What they produced wasn’t a treaty. It was, as one European official later called it, “a transaction disguised as a ceasefire.”³

The plan proposed sweeping concessions from Ukraine: troop caps, constitutional neutrality, frozen front lines, and recognition of Russian control over Crimea, Donetsk, and Luhansk.⁴ In return, Russia faced no conditions for withdrawal, no penalties, and no admissions. It was a reset button — paid for with Ukrainian territory.

By the time senators confronted Marco Rubio about it in Halifax, he dismissed the document as “not the administration’s position” and “essentially a Russian wish list.”⁵ But within 24 hours, under visible pressure from Vice President J.D. Vance — who had vocally supported the proposal — Rubio reversed course on social media: “The peace proposal was authored by the U.S.… based on input from the Russian side.”⁶

The backpedal caught everyone off guard. A spokesperson for the State Department flatly contradicted Rubio’s earlier remarks, calling the senators’ account “blatantly false.”⁷

“It was damage control stacked on damage control,” said a senior Republican aide involved in national security discussions. “Rubio got boxed in. Vance went off-script. And the NSC? They weren’t even briefed.”
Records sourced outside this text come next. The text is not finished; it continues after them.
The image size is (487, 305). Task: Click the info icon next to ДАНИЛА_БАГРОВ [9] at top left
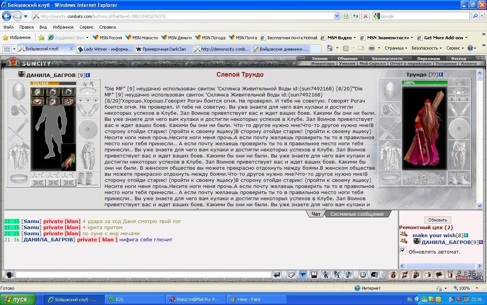click(88, 75)
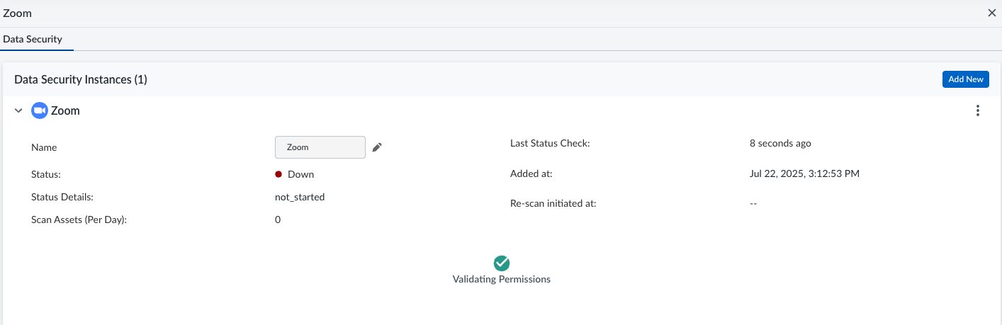This screenshot has height=325, width=1002.
Task: Click the Added at date value
Action: [804, 173]
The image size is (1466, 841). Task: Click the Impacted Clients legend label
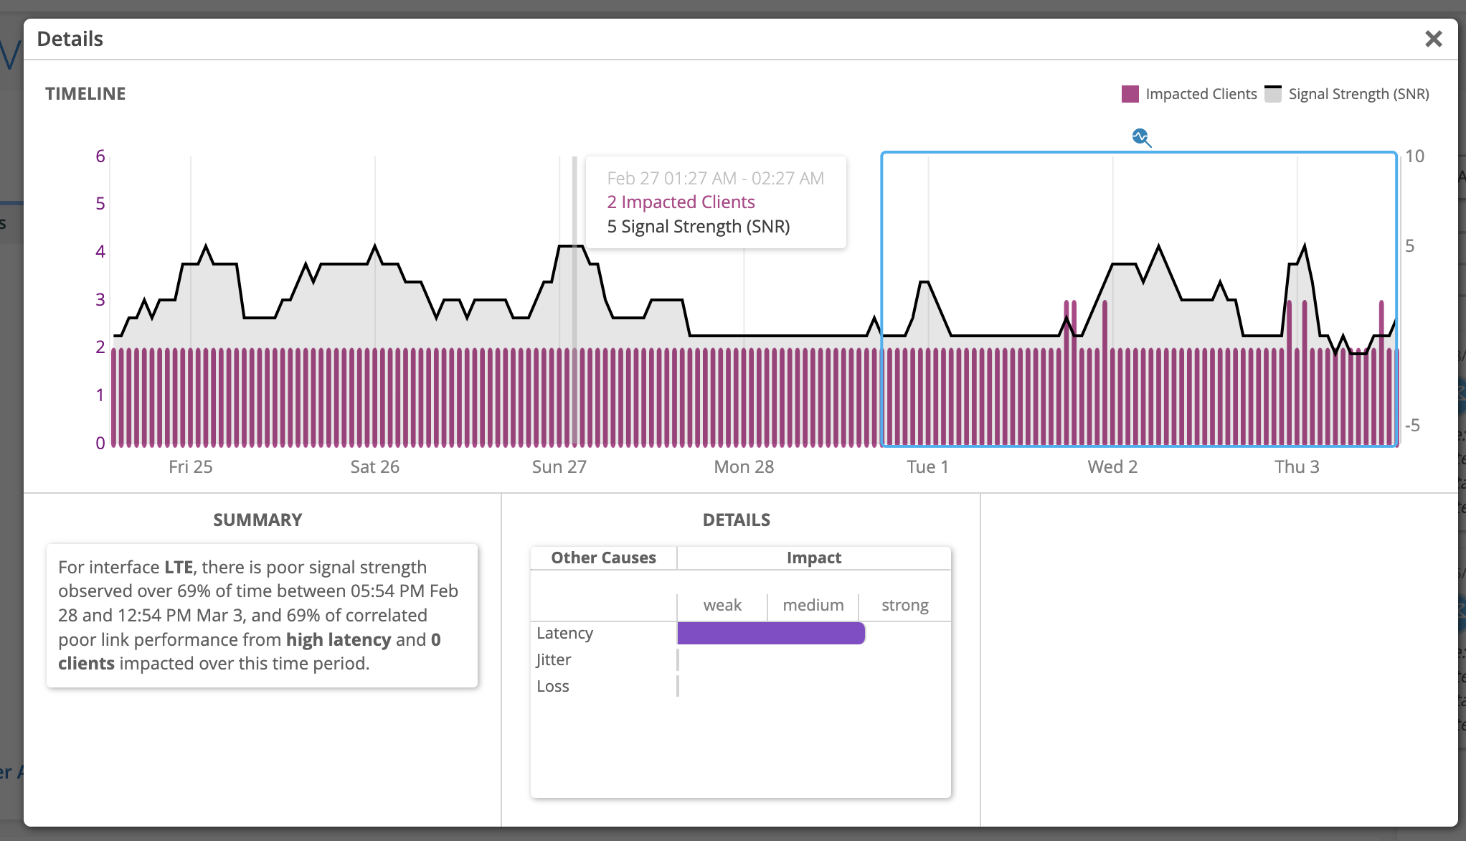click(x=1201, y=94)
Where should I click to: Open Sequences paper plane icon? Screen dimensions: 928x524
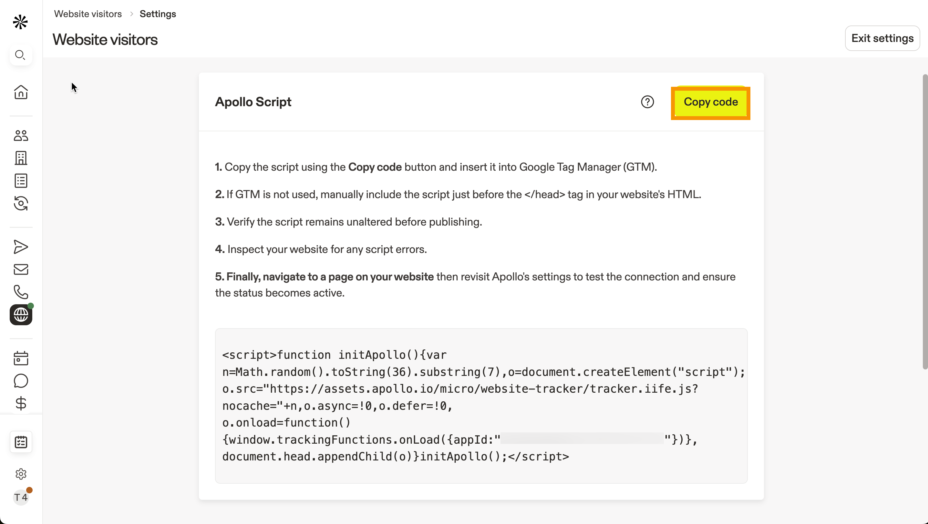pyautogui.click(x=21, y=247)
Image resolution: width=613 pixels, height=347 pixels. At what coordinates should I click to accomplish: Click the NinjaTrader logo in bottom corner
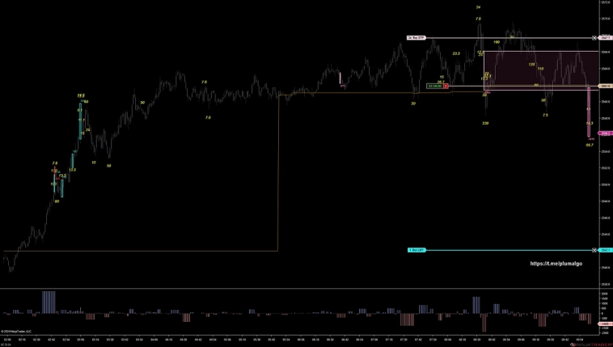pos(590,345)
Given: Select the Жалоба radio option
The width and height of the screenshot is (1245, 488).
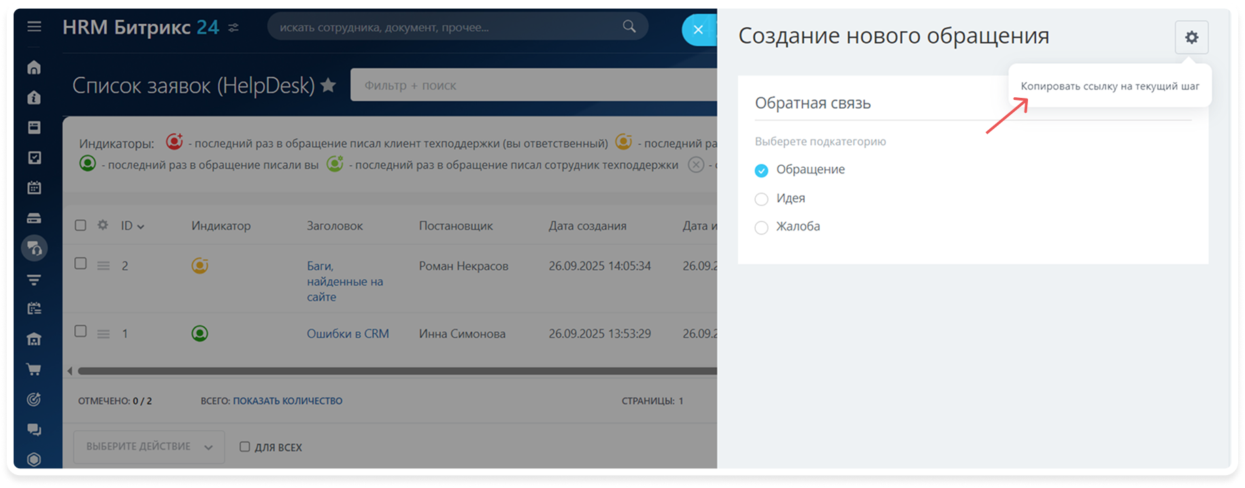Looking at the screenshot, I should (761, 228).
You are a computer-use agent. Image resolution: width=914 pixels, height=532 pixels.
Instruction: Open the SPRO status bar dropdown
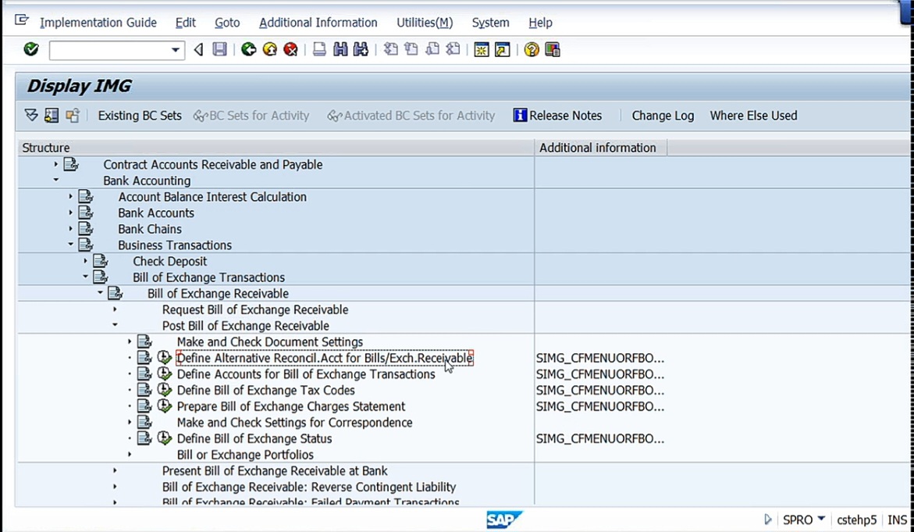tap(821, 520)
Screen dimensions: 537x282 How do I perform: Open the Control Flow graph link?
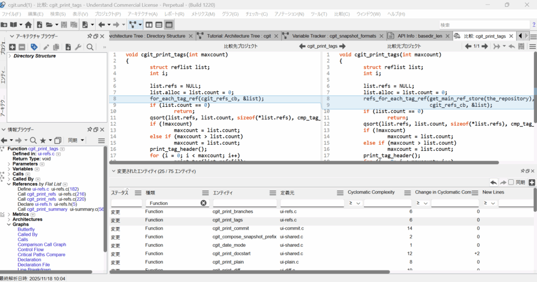pyautogui.click(x=31, y=250)
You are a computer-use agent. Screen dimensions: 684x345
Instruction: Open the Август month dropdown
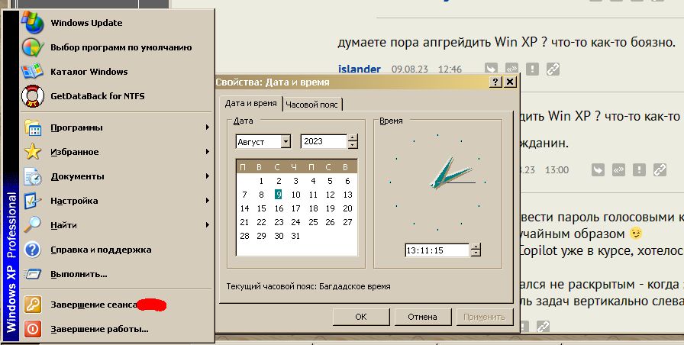click(286, 142)
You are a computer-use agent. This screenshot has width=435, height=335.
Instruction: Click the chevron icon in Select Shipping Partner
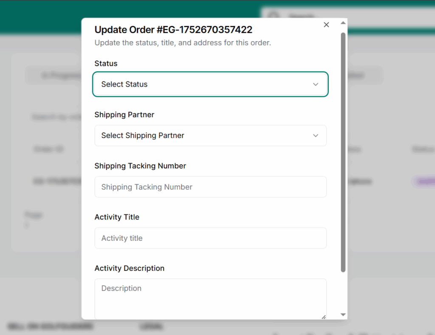pos(316,135)
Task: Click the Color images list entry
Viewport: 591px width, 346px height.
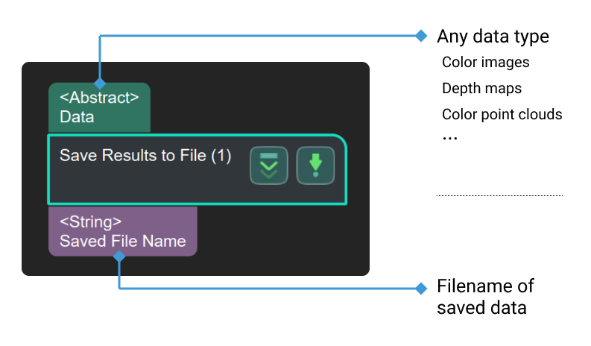Action: pos(485,63)
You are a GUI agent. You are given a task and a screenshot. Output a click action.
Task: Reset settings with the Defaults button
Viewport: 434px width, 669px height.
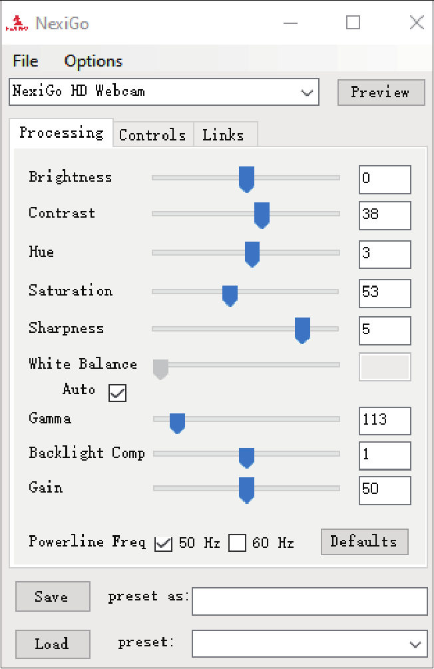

President Zelensky didn’t name names. He didn’t need to. “Ukraine wants peace,” he said. “But not the kind written by people who’ve never heard an air raid siren.”⁸

The language of the plan did little to reassure. Passive constructions like “It is expected that Russia will not invade its neighbors” and “Ukraine will receive reliable security guarantees” left obligations undefined. Zaporizhzhia’s nuclear plant, still under Russian occupation, was to be “launched” jointly — no mention of withdrawal.⁹

Point 14 stood out. It promised $100 billion in frozen Russian assets to rebuild Ukraine — with 50% of the profits going to U.S.-led firms.¹⁰

“It’s reverse reparations,” said the same EU official who reviewed the draft. “Russia razes a country, then recovers its cash — and America earns the fee.”

Back in Washington, the document had no clear owner. Trump endorsed it loosely. Rubio wobbled. The Bulwark reported that Vance had quietly helped orchestrate the Miami meeting — possibly without fully informing Rubio or Trump.¹¹

In Geneva, European officials moved quickly. France and Germany released a revised framework stripping out the territorial clauses and conditioning any talks on Russian withdrawal.¹² “This isn’t peacemaking,” a French diplomat told Le Monde. “It’s surrender laundering.”

Meanwhile, the war continued.

In a hospital outside Kharkiv, 22-year-old Maksym stared at a cracked television screen as the plan scrolled past in muted captions. He’d lost his leg to a drone strike the day before. “They’re drawing maps,” he said, “like we’re not still bleeding.”